**Text shown**

Re: [PATCH] bpf: don't fail kmalloc while releasing raw_tp

From: Steven Rostedt
Date: Mon Nov 16 2020 - 17:10:47 EST


On Mon, 16 Nov 2020 16:34:41 -0500 (EST)
Mathieu Desnoyers <mathieu.desnoyers@xxxxxxxxxxxx> wrote:

> ----- On Nov 16, 2020, at 4:02 PM, rostedt rostedt@xxxxxxxxxxx wrote:
>
> > On Mon, 16 Nov 2020 15:44:37 -0500
> > Steven Rostedt <rostedt@xxxxxxxxxxx> wrote:
> >
> >> If you use a stub function, it shouldn't affect anything. And the worse
> >> that would happen is that you have a slight overhead of calling the stub
> >> until you can properly remove the callback.
> >
> > Something like this:
> >
> > (haven't compiled it yet, I'm about to though).

Still need more accounting to work on. Almost finished though. ;-)

> >
> > -- Steve
> >
> > diff --git a/kernel/tracepoint.c b/kernel/tracepoint.c
> > index 3f659f855074..8eab40f9d388 100644
> > --- a/kernel/tracepoint.c
> > +++ b/kernel/tracepoint.c
> > @@ -53,10 +53,16 @@ struct tp_probes {
> > struct tracepoint_func probes[];
> > };
> >
> > -static inline void *allocate_probes(int count)
> > +/* Called in removal of a func but failed to allocate a new tp_funcs */
> > +static void tp_stub_func(void)
>
> I'm still not sure whether it's OK to call a (void) function with arguments.

Actually, I've done it. The thing is, what can actually happen? A void
function that simply returns should not do anything. If anything, the only
waste is that the caller would save more registers than necessary.

I can't think of anything that can actually happen, but perhaps there is. I
wouldn't want to make a stub function for every trace point (it wouldn't be
hard to do).

But perhaps we should ask the compiler people to make sure.

>
> > +{
> > + return;
> > +}
> > +
> > +static inline void *allocate_probes(int count, gfp_t extra_flags)
> > {
> > struct tp_probes *p = kmalloc(struct_size(p, probes, count),
> > - GFP_KERNEL);
> > + GFP_KERNEL | extra_flags);
> > return p == NULL ? NULL : p->probes;
> > }
> >
> > @@ -150,7 +156,7 @@ func_add(struct tracepoint_func **funcs, struct
> > tracepoint_func *tp_func,
> > }
> > }
> > /* + 2 : one for new probe, one for NULL func */
> > - new = allocate_probes(nr_probes + 2);
> > + new = allocate_probes(nr_probes + 2, 0);
> > if (new == NULL)

**Record extracts**
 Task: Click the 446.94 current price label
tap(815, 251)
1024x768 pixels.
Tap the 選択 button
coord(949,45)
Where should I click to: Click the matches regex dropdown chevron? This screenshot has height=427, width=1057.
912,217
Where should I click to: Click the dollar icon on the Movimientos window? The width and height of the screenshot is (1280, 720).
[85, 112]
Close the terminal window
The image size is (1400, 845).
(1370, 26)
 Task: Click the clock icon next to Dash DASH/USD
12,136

**Required tasks**
**1)** Translate this sentence from the tracepoint patch discussion into Spanish: "But perhaps we should ask the compiler people to make sure."
**2)** Carry the tracepoint patch discussion forward from the point where it stops.
The material plays no part in what you are asked to do here.

**Answers to the exercise**
**1)** Pero tal vez deberíamos consultar a la gente del compilador para asegurarnos.

**2)**
> > return ERR_PTR(-ENOMEM);
> > if (old) {
> > @@ -188,8 +194,9 @@ static void *func_remove(struct tracepoint_func **funcs,
> > /* (N -> M), (N > 1, M >= 0) probes */
> > if (tp_func->func) {
> > for (nr_probes = 0; old[nr_probes].func; nr_probes++) {
> > - if (old[nr_probes].func == tp_func->func &&
> > - old[nr_probes].data == tp_func->data)
> > + if ((old[nr_probes].func == tp_func->func &&
> > + old[nr_probes].data == tp_func->data) ||
> > + old[nr_probes].func == tp_stub_func)
> > nr_del++;
> > }
> > }
> > @@ -207,15 +214,20 @@ static void *func_remove(struct tracepoint_func **funcs,
> > int j = 0;
> > /* N -> M, (N > 1, M > 0) */
> > /* + 1 for NULL */
> > - new = allocate_probes(nr_probes - nr_del + 1);
> > - if (new == NULL)
> > - return ERR_PTR(-ENOMEM);
> > - for (i = 0; old[i].func; i++)
> > - if (old[i].func != tp_func->func
> > - || old[i].data != tp_func->data)
> > - new[j++] = old[i];
> > - new[nr_probes - nr_del].func = NULL;
> > - *funcs = new;
> > + new = allocate_probes(nr_probes - nr_del + 1, __GFP_NOFAIL);
> > + if (new) {
> > + for (i = 0; old[i].func; i++)
> > + if (old[i].func != tp_func->func
> > + || old[i].data != tp_func->data)
>
> as you point out in your reply, skip tp_stub_func here too.
>
> > + new[j++] = old[i];
> > + new[nr_probes - nr_del].func = NULL;
> > + } else {
> > + for (i = 0; old[i].func; i++)
> > + if (old[i].func == tp_func->func &&
> > + old[i].data == tp_func->data)
> > + old[i].func = tp_stub_func;
>
> I think you'll want a WRITE_ONCE(old[i].func, tp_stub_func) here, matched
> with a READ_ONCE() in __DO_TRACE. This introduces a new situation where the
> func pointer can be updated and loaded concurrently.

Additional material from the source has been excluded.